Исходные записи:

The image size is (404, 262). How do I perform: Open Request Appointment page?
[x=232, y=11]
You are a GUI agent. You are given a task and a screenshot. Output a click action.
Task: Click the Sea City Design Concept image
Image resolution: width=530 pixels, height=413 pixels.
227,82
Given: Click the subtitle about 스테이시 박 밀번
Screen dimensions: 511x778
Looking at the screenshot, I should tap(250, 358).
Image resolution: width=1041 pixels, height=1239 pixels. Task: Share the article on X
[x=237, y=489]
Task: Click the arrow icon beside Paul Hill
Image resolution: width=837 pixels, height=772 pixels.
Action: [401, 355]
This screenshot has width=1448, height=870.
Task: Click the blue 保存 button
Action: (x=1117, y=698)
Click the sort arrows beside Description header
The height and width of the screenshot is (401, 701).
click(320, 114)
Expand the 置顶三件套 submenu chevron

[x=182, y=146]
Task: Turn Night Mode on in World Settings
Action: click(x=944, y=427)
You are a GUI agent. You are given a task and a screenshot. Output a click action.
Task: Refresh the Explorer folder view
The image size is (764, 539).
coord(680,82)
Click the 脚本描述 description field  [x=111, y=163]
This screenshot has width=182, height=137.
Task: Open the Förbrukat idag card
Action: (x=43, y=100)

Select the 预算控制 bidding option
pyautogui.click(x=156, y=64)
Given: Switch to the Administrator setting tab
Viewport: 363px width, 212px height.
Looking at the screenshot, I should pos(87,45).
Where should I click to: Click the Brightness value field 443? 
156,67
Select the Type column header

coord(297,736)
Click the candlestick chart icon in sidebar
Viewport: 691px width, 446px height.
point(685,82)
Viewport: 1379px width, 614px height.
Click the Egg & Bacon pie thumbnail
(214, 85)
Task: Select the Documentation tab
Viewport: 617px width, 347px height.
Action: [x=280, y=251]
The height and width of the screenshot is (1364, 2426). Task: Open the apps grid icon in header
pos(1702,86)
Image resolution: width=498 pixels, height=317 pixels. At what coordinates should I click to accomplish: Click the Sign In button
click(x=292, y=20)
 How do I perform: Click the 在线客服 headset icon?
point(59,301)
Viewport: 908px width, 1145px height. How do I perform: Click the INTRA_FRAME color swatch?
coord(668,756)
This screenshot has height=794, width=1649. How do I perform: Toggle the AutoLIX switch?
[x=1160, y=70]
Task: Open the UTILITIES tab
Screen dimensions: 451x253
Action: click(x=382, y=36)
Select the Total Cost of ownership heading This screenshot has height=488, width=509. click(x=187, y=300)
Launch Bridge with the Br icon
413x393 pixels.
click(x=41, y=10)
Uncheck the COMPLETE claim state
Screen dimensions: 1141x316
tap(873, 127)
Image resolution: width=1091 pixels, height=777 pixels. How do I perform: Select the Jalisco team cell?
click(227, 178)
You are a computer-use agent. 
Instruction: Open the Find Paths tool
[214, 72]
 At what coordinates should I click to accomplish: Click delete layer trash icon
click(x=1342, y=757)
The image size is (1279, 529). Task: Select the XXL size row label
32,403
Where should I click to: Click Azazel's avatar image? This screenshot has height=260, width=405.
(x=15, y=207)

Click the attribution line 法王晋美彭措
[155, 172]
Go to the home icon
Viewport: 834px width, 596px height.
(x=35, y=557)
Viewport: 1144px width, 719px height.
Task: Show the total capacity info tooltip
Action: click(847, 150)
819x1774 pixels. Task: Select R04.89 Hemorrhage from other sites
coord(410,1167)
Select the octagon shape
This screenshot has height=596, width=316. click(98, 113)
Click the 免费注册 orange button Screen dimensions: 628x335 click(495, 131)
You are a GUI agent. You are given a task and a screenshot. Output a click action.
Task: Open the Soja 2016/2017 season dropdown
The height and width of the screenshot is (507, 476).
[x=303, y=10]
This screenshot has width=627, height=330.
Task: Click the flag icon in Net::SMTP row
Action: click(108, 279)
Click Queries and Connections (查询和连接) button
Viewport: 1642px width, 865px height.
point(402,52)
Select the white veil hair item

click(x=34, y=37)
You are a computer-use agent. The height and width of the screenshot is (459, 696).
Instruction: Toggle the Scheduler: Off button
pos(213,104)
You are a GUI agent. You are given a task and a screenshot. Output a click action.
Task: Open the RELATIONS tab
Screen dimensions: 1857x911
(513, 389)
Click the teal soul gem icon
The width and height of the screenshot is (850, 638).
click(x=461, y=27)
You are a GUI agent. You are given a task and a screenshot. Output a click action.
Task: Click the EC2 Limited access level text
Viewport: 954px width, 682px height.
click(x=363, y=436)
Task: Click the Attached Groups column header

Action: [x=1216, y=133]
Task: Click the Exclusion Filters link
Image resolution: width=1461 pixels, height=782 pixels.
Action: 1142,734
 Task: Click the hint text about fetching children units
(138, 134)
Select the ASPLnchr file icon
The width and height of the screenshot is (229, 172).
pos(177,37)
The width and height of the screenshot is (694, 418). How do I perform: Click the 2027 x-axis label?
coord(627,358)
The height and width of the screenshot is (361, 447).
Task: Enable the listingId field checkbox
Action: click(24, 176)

• ЗАДАНИЕ: Перепишите без изменений строки списка: от строки с «Select the ASPLnchr file icon» до конца списка, обе границы включительно.

• РЕЗУЛЬТАТ:
Select the ASPLnchr file icon
The width and height of the screenshot is (229, 172).
pos(177,37)
The width and height of the screenshot is (694, 418). How do I perform: Click the 2027 x-axis label?
coord(627,358)
The height and width of the screenshot is (361, 447).
Task: Enable the listingId field checkbox
Action: click(24, 176)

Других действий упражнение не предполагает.